_Document excerpt_:
## Start

Robert explained: “It is my considered opinion these Blue Chips and Banks conspired with their Agencies to take this action in an attempt to avoid incurring Employers National Insurance and Apprenticeship Levy, because under the rules the ‘Fee-Payer’ is the person responsible for these costs and this would have been the Agency if they continued to engage with PSC’s. They obviously went to the client, saying they would have to bear these costs and as such, would have to accordingly increase their rates to cover this.
“So as I said they conspired between them by forcing workers out of their PSC’s and into umbrella companies who would replace the Agency as the Fee-Payer. Umbrella companies obviously pay this cost, but this cost is passed onto the contractor which is totally unlawful, because the Social Security & Benefits Act 1992 prohibits the direct or indirect recovery from employees of employer’s National Insurance Contributions (“NIC”). This includes employer’s Class 1A NIC due on benefits in kind also.
“The Employment Rights Act 1996 also adds additional protections for workers. It states workers must not suffer deductions from their wages unless the deduction is required, authorised by statute or by the worker’s contract (which won’t apply here); or the worker has given their prior written consent to the deduction.”
Robert broke down the technicalities of the legislation and illustrated how umbrella companies are costing the nation: “Now moving onto matters more serious, all these umbrella companies are perpetrating Tax Evasion, and all parties in the chain need to consider the consequences of the Criminal Finance Act 2017. So let’s take a look as to exactly what is happening in the context of the evasion.

## End

_Dataset excerpt_:
## Start

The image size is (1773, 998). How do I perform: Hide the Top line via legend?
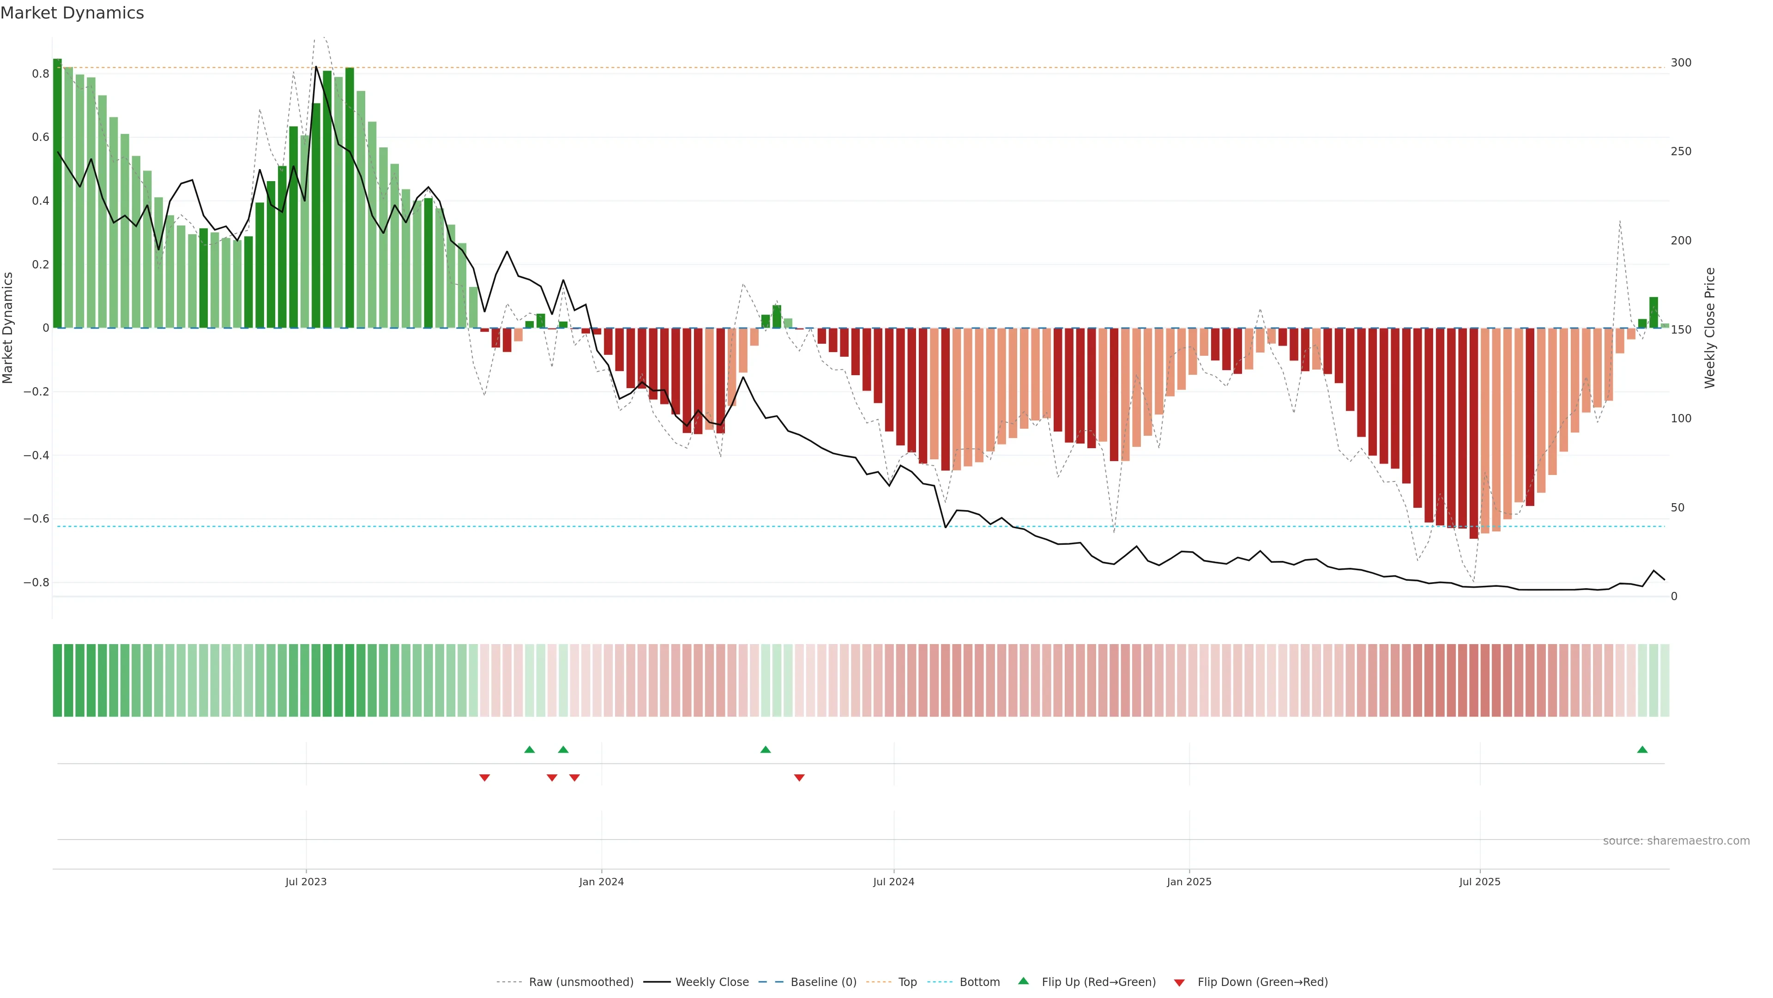pos(907,982)
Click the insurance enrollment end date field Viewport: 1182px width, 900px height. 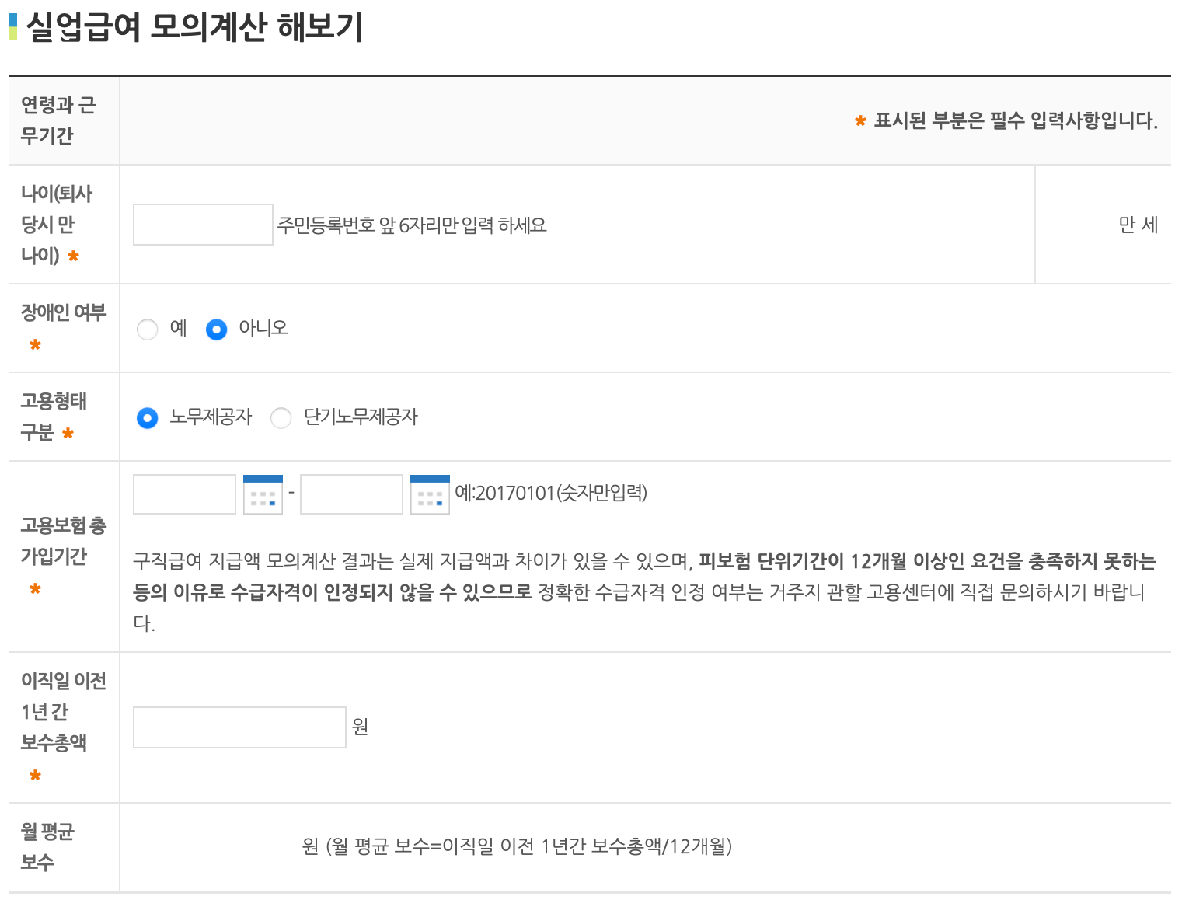click(350, 494)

## End

_Stated goal_:
Write out the text above about umbrella companies and National Insurance word for word, between "Robert broke down" and "of the evasion.", inclusive.

_Answer to the task_:
Robert broke down the technicalities of the legislation and illustrated how umbrella companies are costing the nation: “Now moving onto matters more serious, all these umbrella companies are perpetrating Tax Evasion, and all parties in the chain need to consider the consequences of the Criminal Finance Act 2017. So let’s take a look as to exactly what is happening in the context of the evasion.